Well about what i've been upto today... not much. It's one of those days where it's hard to get motivated, mainly becuase it's so gloomy and rainy outside and it doesnt help that i'm not feeling good and i'm tired too. All that mixed together makes it hard to get anything done. I did accomplish a few things like one load of laundry and i called my high school to update my profile for the alumni directory. i recently got a postcard about it in the mail. It's really scary cause it'll be 10 years in 2007 since i've gradutated high school. That's so crazy!! I'm getting so old!

The other thing i did was work on my medicaid stuff that i have to get together for the hearing that i still don't know when it is. That's another situation that is just frustrating me right now. There's just so much stuff that i have to know, it's nuts.
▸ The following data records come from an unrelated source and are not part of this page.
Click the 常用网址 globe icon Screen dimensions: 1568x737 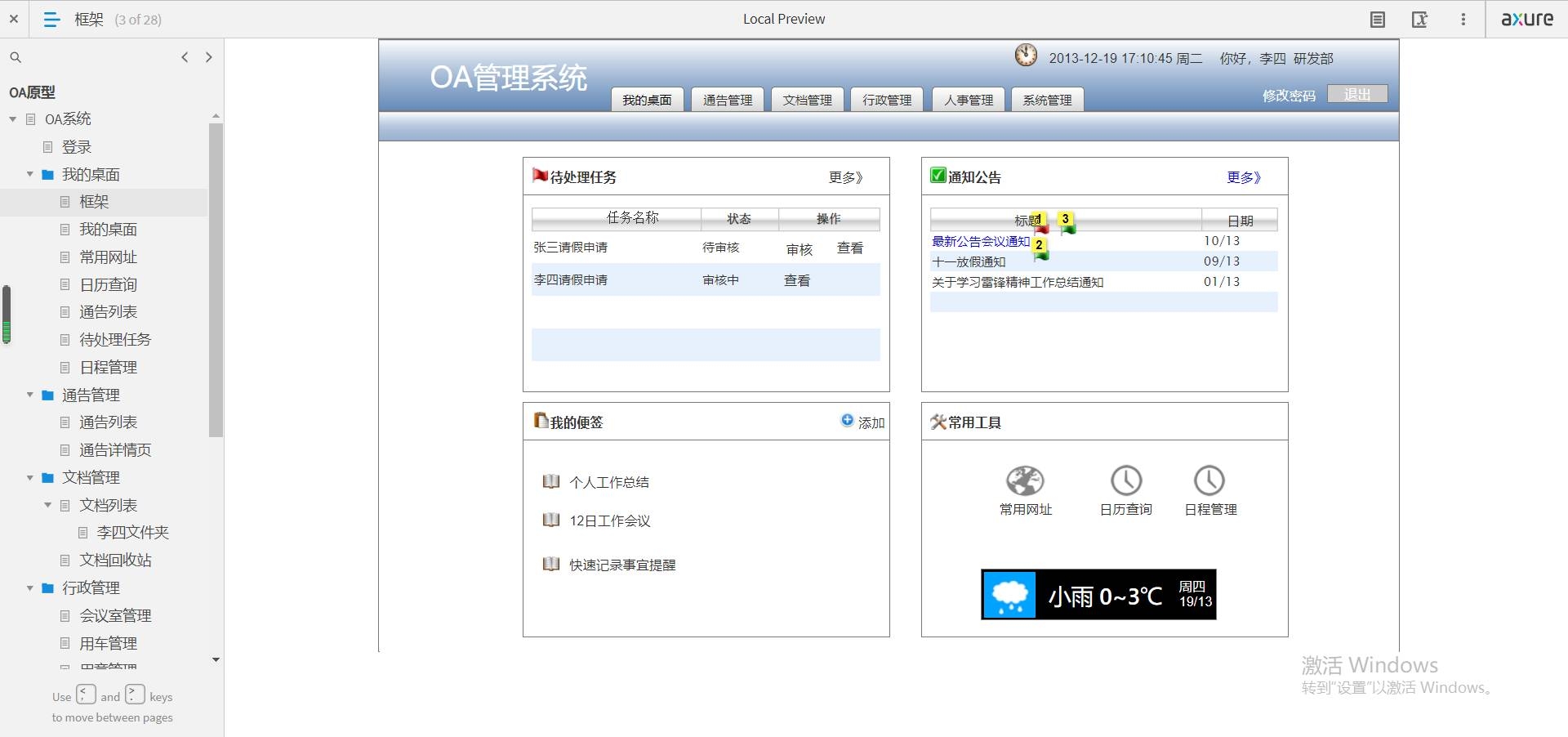(x=1025, y=480)
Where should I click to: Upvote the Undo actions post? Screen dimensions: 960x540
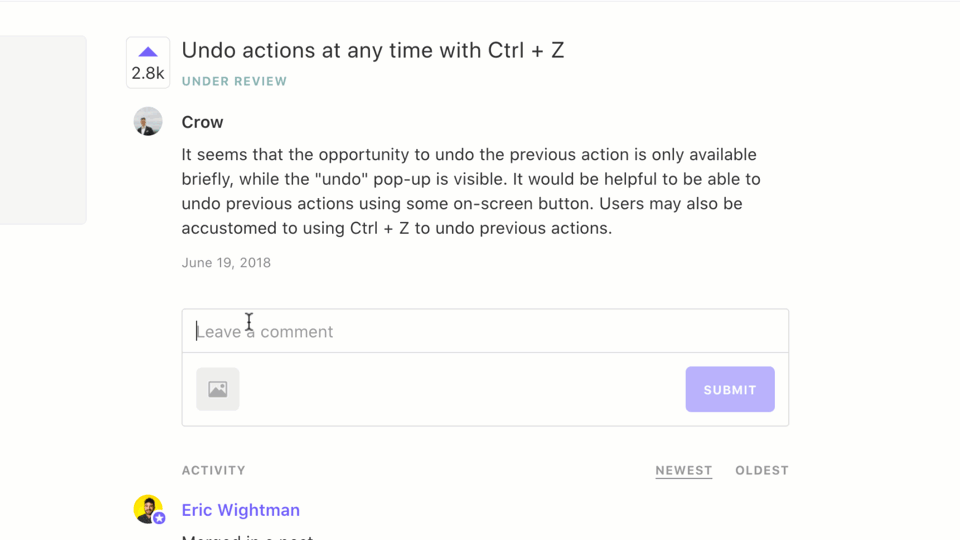pos(148,52)
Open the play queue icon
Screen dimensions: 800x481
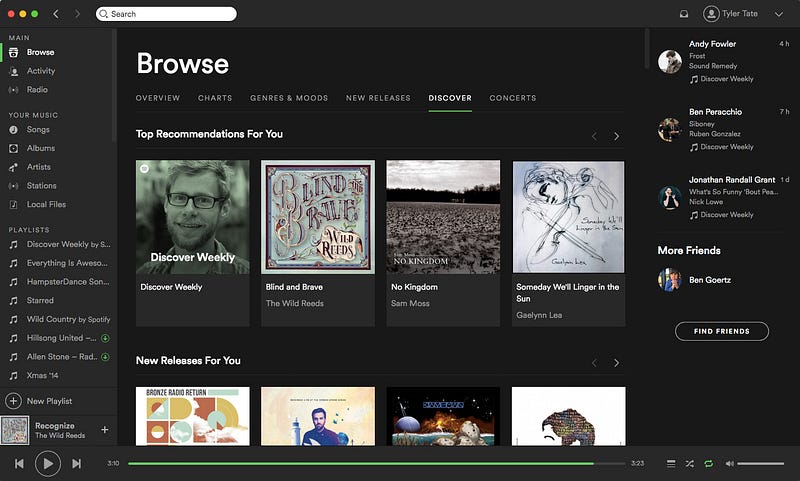pos(671,463)
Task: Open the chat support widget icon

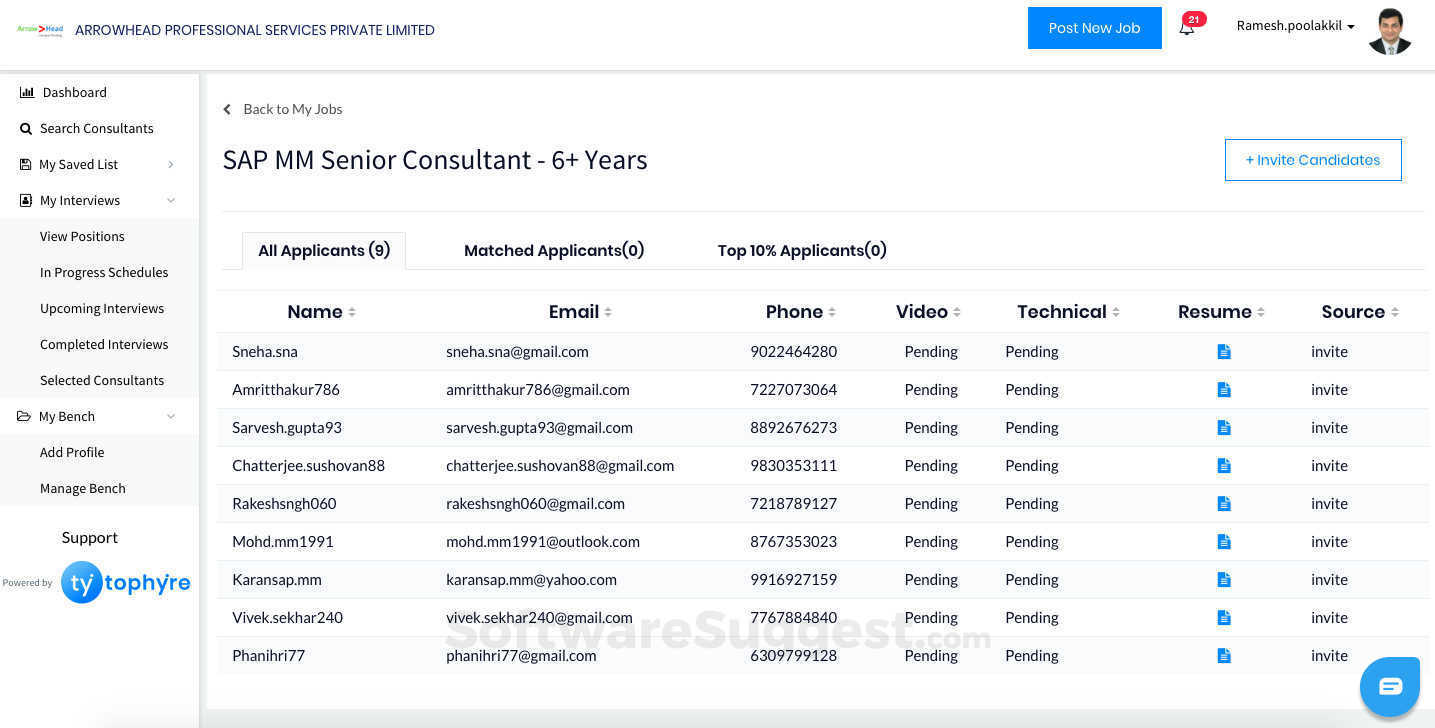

Well i'm going go for now! Have a great day!

Monday, October 03, 2005

Bianka is coming!!!

Bianka is coming on Wednesday!!!! I'm so excited that one of my best friend's is coming back!!!! She's from Germany and went to BRSM with me, graduated a semester after me and went back to germany a year or so ago. She hasn't been gone for too long but it feels like forever, especially when your used to talking with her when ever you want to or giving her a big hug whenever you see her. Well i plan to give her a big hug when i see her on thursday. I can't wait!!!!